Figure 8. GLP-1 secretion triggered by glycine and GABA receptor agonists

A, GLP-1 secretion from GLUTag cells incubated for 2 h in standard bath solution containing glycine, alanine, serine, GABA or CACA at the concentrations indicated, either alone or in combination. Secretion was normalized to the baseline release in the absence of nutrients measured in parallel on the same day (mean baseline secretion 16 ± 1 fmol per well per 2 h). The number of wells is indicated above each bar. Statistical significance was tested by single-sample t test: **P < 0.01, ***P < 0.001. B, inhibition of amino acid triggered GLP-1 release by strychnine (10 μm) or picrotoxin (100 μm). GLP-1 released by addition of amino acid plus toxin is expressed relative to that released by the corresponding amino acid alone, applied in parallel on the same day. The number of wells is indicated above each bar. Statistical significance was tested by single sample t test; *P < 0.05, ***P < 0.001; n.s., not significant.
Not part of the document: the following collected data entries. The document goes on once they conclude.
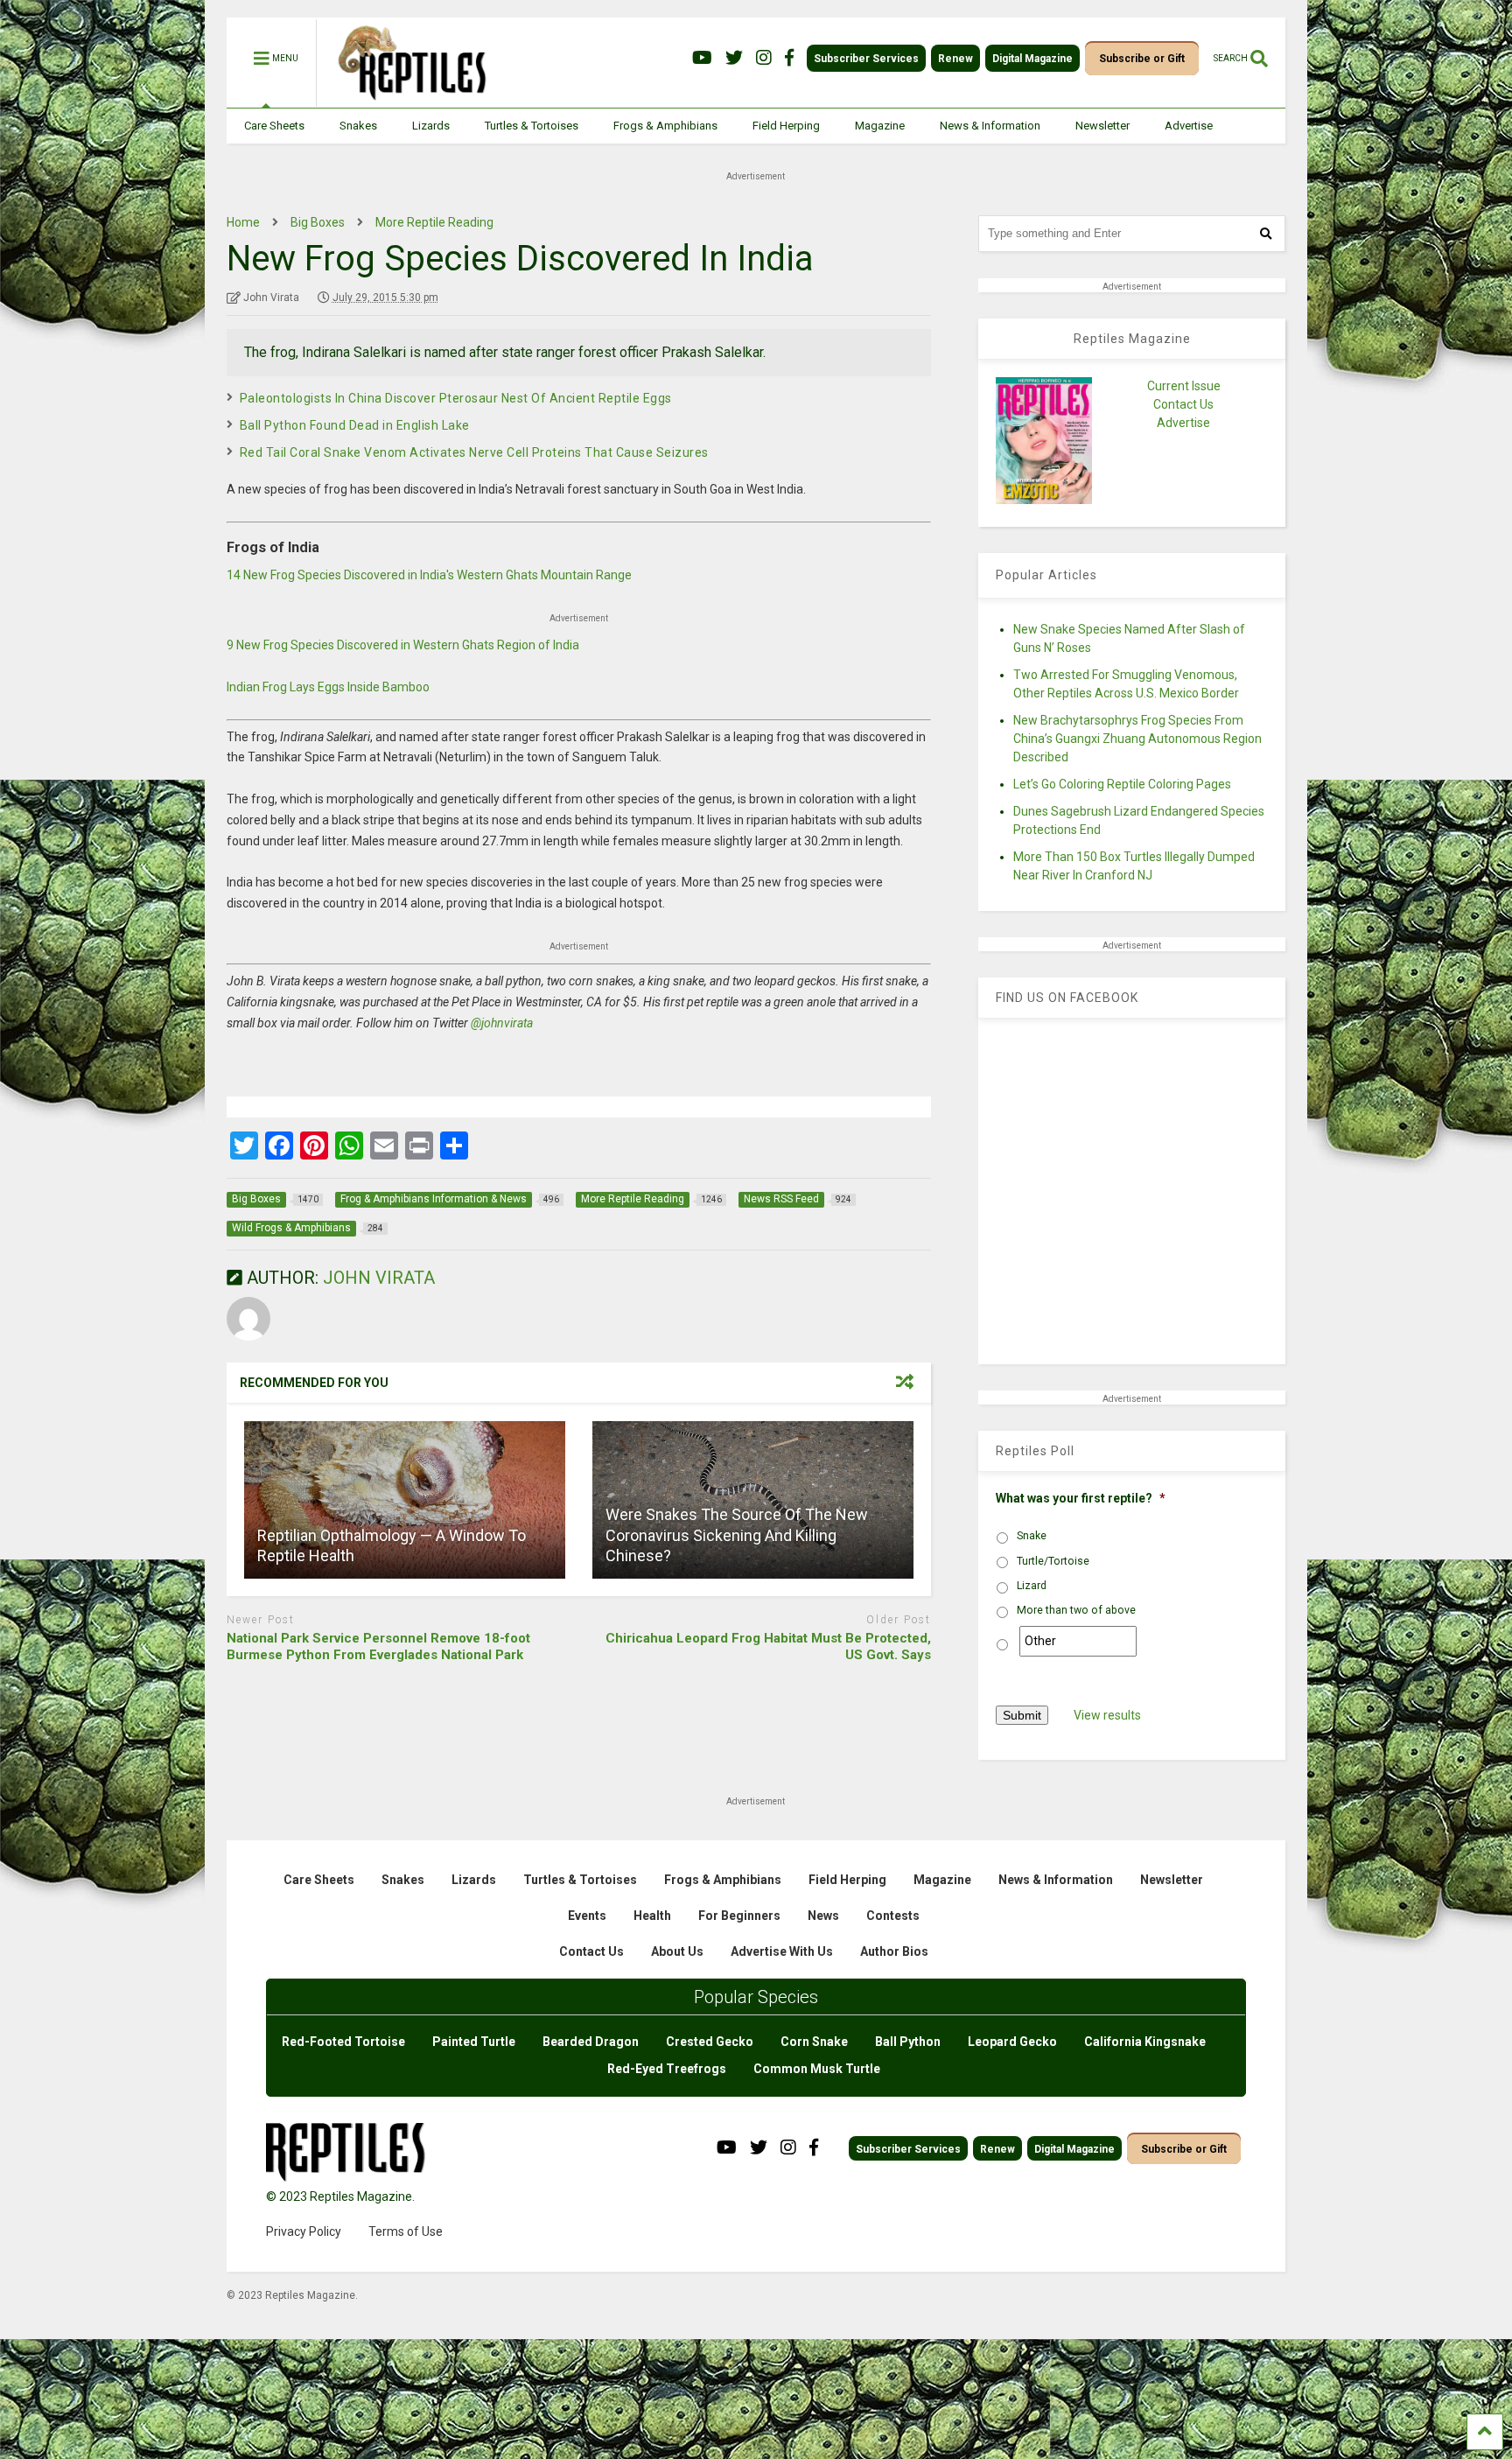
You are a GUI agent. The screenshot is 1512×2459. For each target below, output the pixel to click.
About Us (677, 1951)
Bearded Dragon (590, 2042)
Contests (893, 1916)
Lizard (1031, 1586)
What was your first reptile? (1081, 1498)
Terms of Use (405, 2231)
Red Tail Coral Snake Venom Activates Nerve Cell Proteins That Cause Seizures (474, 452)
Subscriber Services (866, 59)
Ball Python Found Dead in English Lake (355, 425)
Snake (1031, 1536)
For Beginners (739, 1916)
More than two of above (1076, 1610)
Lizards (431, 125)
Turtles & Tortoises (531, 125)
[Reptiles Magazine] (406, 99)
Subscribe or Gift (1142, 59)
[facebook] (789, 58)
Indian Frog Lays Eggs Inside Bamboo (328, 687)
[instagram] (764, 58)
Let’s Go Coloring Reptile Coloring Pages (1122, 784)
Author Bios (894, 1951)
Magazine (880, 125)
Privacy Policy (303, 2231)
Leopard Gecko (1012, 2042)
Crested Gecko (709, 2042)
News (823, 1916)
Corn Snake (814, 2042)
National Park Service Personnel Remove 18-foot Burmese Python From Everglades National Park (378, 1647)
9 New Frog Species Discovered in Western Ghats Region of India (403, 645)
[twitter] (734, 58)
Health (652, 1916)
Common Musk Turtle (816, 2069)
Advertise (1189, 125)
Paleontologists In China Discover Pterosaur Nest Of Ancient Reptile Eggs (456, 398)
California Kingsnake (1145, 2042)
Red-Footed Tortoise (343, 2042)
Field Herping (786, 125)
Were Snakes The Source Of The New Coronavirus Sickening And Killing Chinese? (737, 1535)
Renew (955, 59)
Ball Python (908, 2042)
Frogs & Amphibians (665, 125)
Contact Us (1183, 404)
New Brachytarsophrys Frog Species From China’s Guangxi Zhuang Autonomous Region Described (1137, 738)
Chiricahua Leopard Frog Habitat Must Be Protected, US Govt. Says (768, 1647)
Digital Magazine (1032, 59)
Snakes (358, 125)
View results (1107, 1715)
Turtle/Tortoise (1053, 1561)
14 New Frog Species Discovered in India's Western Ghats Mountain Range (429, 575)
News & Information (990, 125)
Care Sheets (274, 125)
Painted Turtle (473, 2042)
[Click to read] (404, 1500)
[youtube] (702, 58)
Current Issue (1184, 386)
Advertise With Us (782, 1951)
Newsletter (1102, 125)
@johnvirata (502, 1023)
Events (587, 1916)
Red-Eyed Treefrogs (666, 2069)
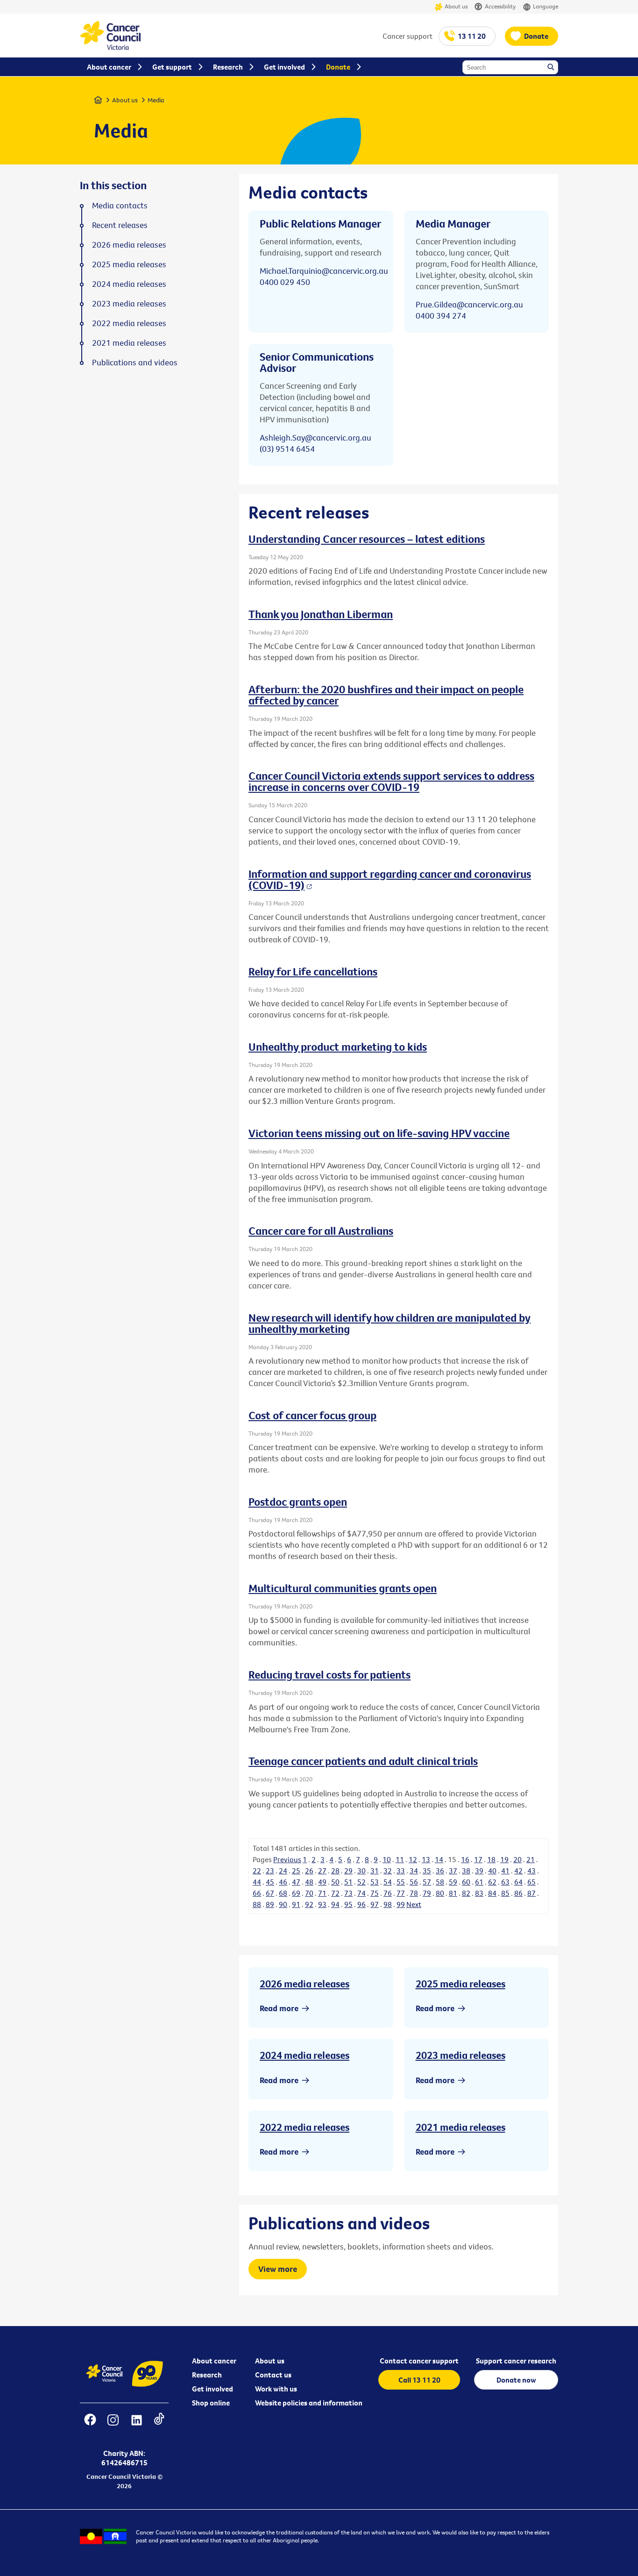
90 (283, 1904)
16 (465, 1859)
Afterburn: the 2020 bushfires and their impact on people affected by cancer (386, 694)
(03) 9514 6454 (287, 448)
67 (270, 1893)
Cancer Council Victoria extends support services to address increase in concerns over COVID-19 (391, 781)
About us (456, 6)
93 (322, 1904)
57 (427, 1881)
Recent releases (120, 225)
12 (413, 1859)
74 (361, 1893)
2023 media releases (460, 2055)
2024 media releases (304, 2055)
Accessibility (500, 6)
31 (374, 1870)
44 (257, 1881)
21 (530, 1859)
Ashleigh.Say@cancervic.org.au (315, 437)
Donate (536, 36)
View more (277, 2268)
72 (335, 1893)
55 (401, 1881)
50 (335, 1881)
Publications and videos (134, 362)
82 (466, 1893)
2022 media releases (304, 2127)
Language (545, 6)
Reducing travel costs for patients (329, 1674)
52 (361, 1881)
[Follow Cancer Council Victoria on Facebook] (90, 2425)
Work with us (276, 2388)
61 (479, 1881)
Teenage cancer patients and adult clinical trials (363, 1761)
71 (322, 1893)
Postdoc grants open (297, 1501)
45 (270, 1881)
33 (401, 1870)
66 (257, 1893)
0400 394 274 (441, 315)
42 (518, 1870)
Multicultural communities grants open (342, 1588)
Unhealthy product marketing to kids (337, 1046)
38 (466, 1870)
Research (207, 2374)
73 (348, 1893)
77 (401, 1893)
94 (335, 1904)
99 (401, 1904)
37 (453, 1870)
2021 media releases (460, 2127)
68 (283, 1893)
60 (466, 1881)
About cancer (214, 2360)
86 (518, 1893)
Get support (172, 66)
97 (374, 1904)
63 (505, 1881)
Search (551, 67)
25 (296, 1870)
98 (387, 1904)
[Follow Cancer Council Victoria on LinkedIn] (136, 2425)
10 (387, 1859)
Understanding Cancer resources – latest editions (366, 539)
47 (296, 1881)
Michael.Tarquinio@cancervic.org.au (324, 270)
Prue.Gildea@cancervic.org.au (469, 304)
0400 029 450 (285, 282)
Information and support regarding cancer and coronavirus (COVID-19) (389, 879)
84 (492, 1893)
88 (257, 1904)
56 (414, 1881)
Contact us (273, 2374)
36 (440, 1870)
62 (492, 1881)
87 (531, 1893)
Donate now (516, 2379)
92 (309, 1904)
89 (270, 1904)
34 (414, 1870)
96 (361, 1904)
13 (426, 1859)
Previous (287, 1859)
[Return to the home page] (110, 47)
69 (296, 1893)
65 (531, 1881)
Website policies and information (308, 2402)
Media (156, 100)
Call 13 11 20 (419, 2379)
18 (491, 1859)
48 (309, 1881)
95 (348, 1904)
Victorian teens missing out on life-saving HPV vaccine (379, 1133)
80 (440, 1893)
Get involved (212, 2388)
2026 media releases (304, 1983)
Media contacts (120, 205)
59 (453, 1881)
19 (504, 1859)
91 (296, 1904)
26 (309, 1870)
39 (479, 1870)
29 (348, 1870)
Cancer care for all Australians (320, 1231)
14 (439, 1859)
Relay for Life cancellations (312, 971)
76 (387, 1893)
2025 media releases (460, 1983)
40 (492, 1870)
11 (400, 1859)
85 (505, 1893)
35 (427, 1870)
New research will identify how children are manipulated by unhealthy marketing (389, 1323)
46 (283, 1881)
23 (270, 1870)
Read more (279, 2008)
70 (309, 1893)
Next (413, 1904)
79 (427, 1893)
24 (283, 1870)
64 (518, 1881)
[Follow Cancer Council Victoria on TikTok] (159, 2425)
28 (335, 1870)
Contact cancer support (419, 2360)
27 (322, 1870)
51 (348, 1881)
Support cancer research (516, 2360)
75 (374, 1893)
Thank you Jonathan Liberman (320, 614)
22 (257, 1870)
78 (414, 1893)
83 (479, 1893)
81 (453, 1893)
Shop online (211, 2402)
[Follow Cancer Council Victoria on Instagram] (112, 2425)
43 (531, 1870)
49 (322, 1881)
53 (374, 1881)
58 (440, 1881)
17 (478, 1859)
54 (387, 1881)
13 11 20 (472, 36)
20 (517, 1859)
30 (361, 1870)
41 (505, 1870)
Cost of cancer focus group (312, 1415)
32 (387, 1870)
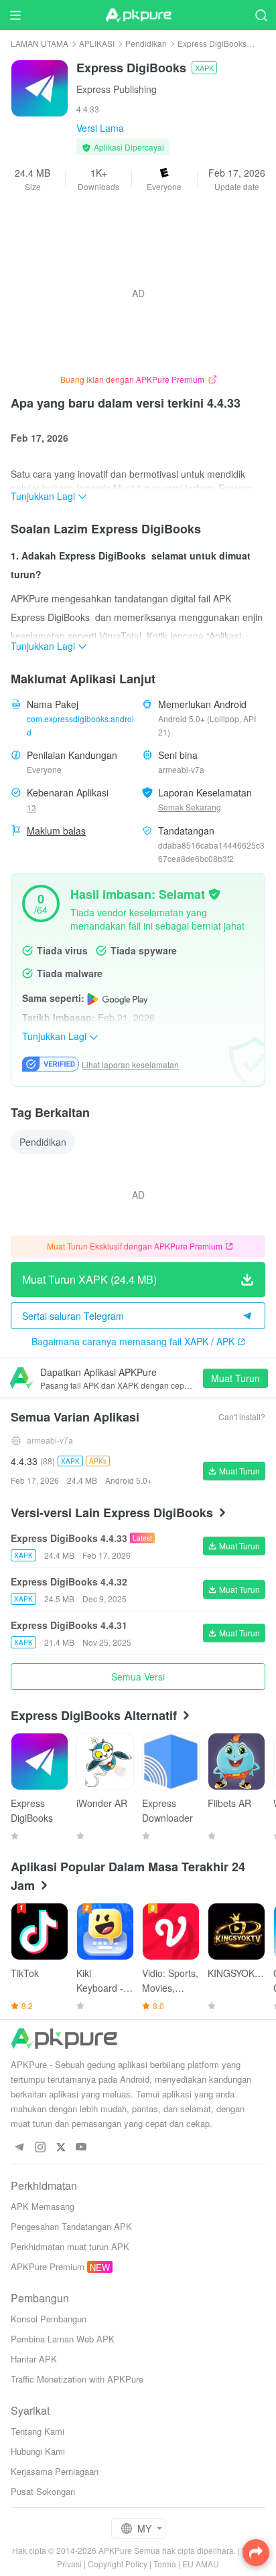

Figure 9. Effect of diuretics on glycine-triggered GLP-1 release

GLUTag cells were cultured overnight with bendrofluazide (50 μm), bumetanide (10 μm) or no diuretic added to the standard culture medium. GLP-1 secretion was measured the following day in response to a 2 h incubation period in standard bath solution containing the same diuretic (or no diuretic) and either glucose (Gluc, 10 mm), glycine (Gly, 1 mm), glycine plus strychnine (Gly + St, 1 mm and 10 μm), or no additions (Con) (n = 4 for each). Secretion was normalized to the baseline release in the absence of nutrients and diuretics measured in parallel on the same day. Statistical significance was tested firstly by ANOVA, and subsequently by Student's unpaired t test, if appropriate; **P < 0.01; n.s., not significant.